#### 課題内容:
「Screen dimensions: 1230x980」を含む行からレコードの最後までを、両端の行も含めてそのまま引用してください。画像は回答から除いてください。

データのまとまり:
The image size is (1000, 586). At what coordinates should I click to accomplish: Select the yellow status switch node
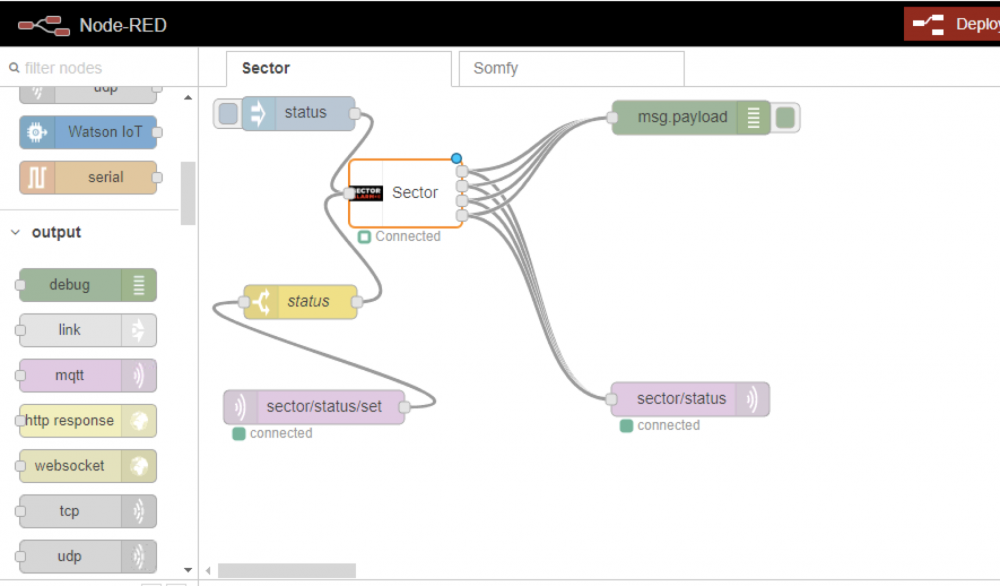pos(300,301)
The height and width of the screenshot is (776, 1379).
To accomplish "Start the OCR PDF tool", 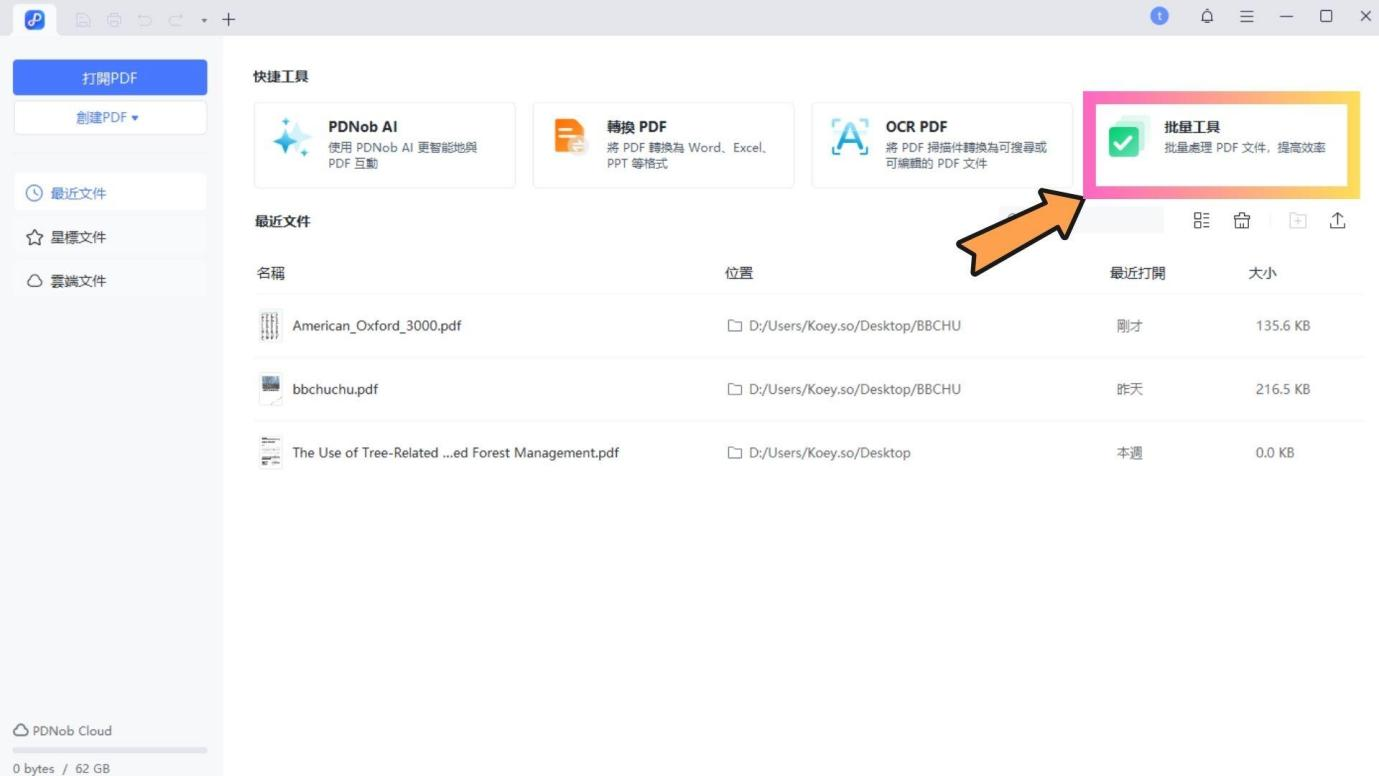I will click(x=941, y=145).
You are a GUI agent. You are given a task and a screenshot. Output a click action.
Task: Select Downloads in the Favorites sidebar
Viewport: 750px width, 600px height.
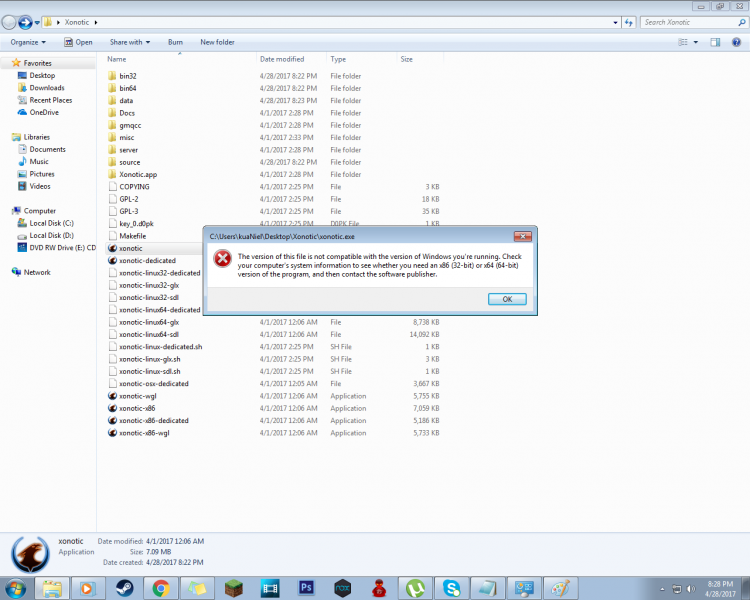[x=47, y=88]
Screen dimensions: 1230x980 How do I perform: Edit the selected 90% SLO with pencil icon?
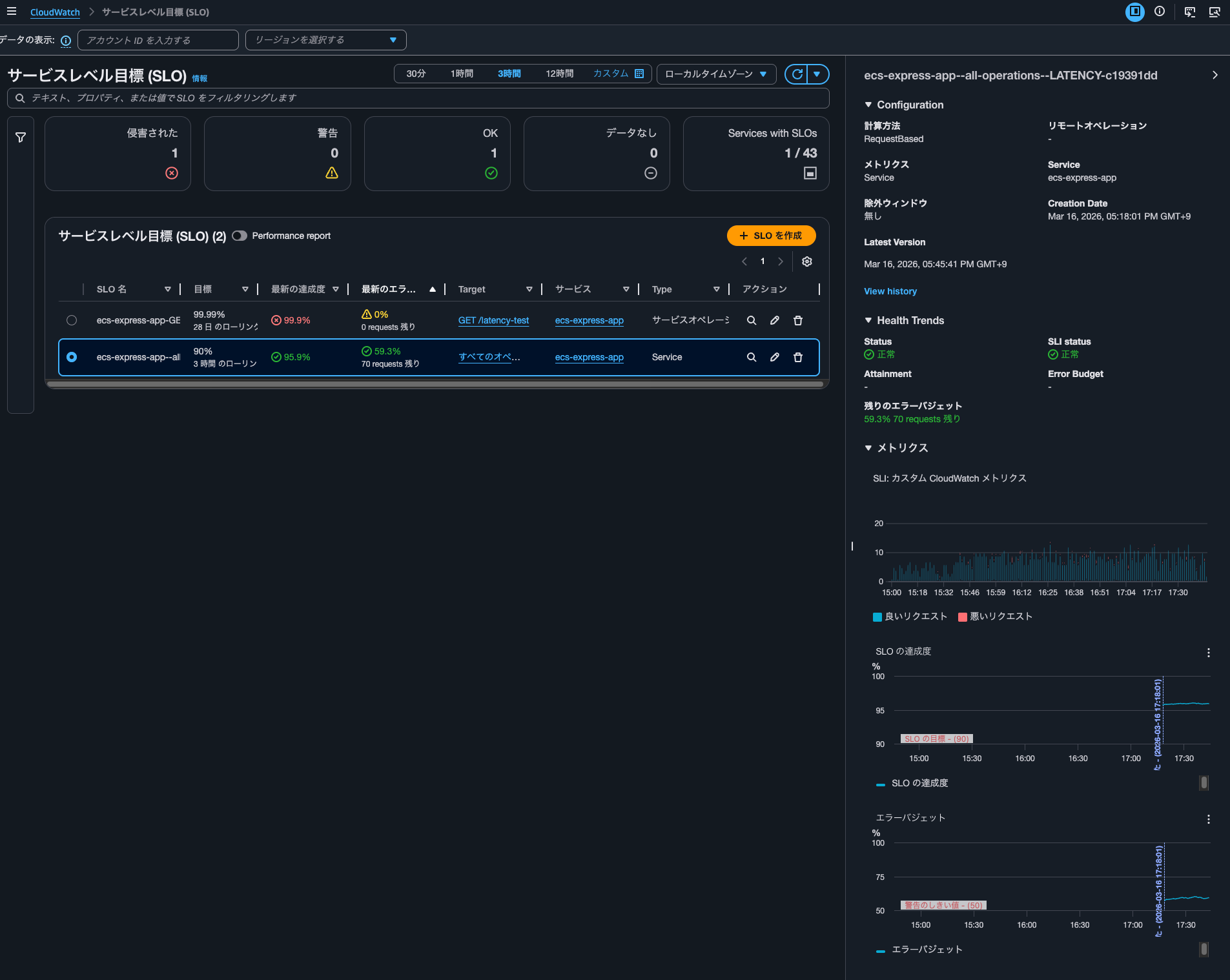coord(774,358)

#### 完全な出力:
Screen dimensions: 1230x980 How do I perform: Edit the selected 90% SLO with pencil icon?
coord(774,358)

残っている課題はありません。